LONDON (Reuters) - Brent oil slipped towards $109 on Thursday as the U.S. Federal Reserve’s latest policy statement was less dovish than some had expected, prompting fears that an easy money regime that had supported commodities may soon end.
Brent was still set to end October, however, with its fourth monthly gain in five as disruptions to shipments from major producer Libya kept supply tight.
“The Fed was less dovish than thought, and some think that tapering (monetary easing) could come as soon as December,” Carsten Fritsch, an analyst at Commerzbank in Frankfurt, said.
“But ongoing supply disruption in Libya should limit any downside.”

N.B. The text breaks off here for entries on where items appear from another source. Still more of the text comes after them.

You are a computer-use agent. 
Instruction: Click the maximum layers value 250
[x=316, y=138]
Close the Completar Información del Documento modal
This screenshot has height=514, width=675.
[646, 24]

Brent crude for December delivery was down 35 cents at $109.62 a barrel by 0947 GMT. The benchmark was on track for a 1.1 percent gain in October.
U.S. crude was up 4 cents at $96.81, but the U.S. benchmark was on course for a fall of nearly 6 percent for October, its worst month since February, as stockpiles have increased in the world’s top oil consumer.
U.S. crude’s losses have widened its discount to Brent to around $13, near six-month highs reached last week.
Libya hopes to resume oil exports from its Mellitah port within 10 days, a government official said, but the current level of shipments of around 150,000-200,000 barrels per day is a fraction of its 1.25 million bpd capacity.
Strikes and protests by militias and minorities demanding more political rights or better pay have shut much of the OPEC member’s oil output.
Oil stocks at Cushing, Oklahoma - the delivery point for U.S. oil futures - rose by more than 2 million barrels last week, the largest build since December 2012, according to data from the U.S. Energy Information Administration. <EIA/S>
The data, released on Wednesday along with figures showing the largest six-week increase in overall U.S. inventories since April 2012, helped widen the spread between WTI and Brent to $13.36 overnight. That gap hit $13.40 on October 23, the biggest since early April.
“While we continue to get numbers that support the evidence that there is an excess of supply, we’re looking for demand to ramp up to clear that inventory,” said Ben Le Brun, market analyst at OptionsXpress in Sydney.
U.S. oil touched a four-month low of $95.95 last week but has since regained some ground on expectations demand will pick up as U.S. refineries emerge from their maintenance season.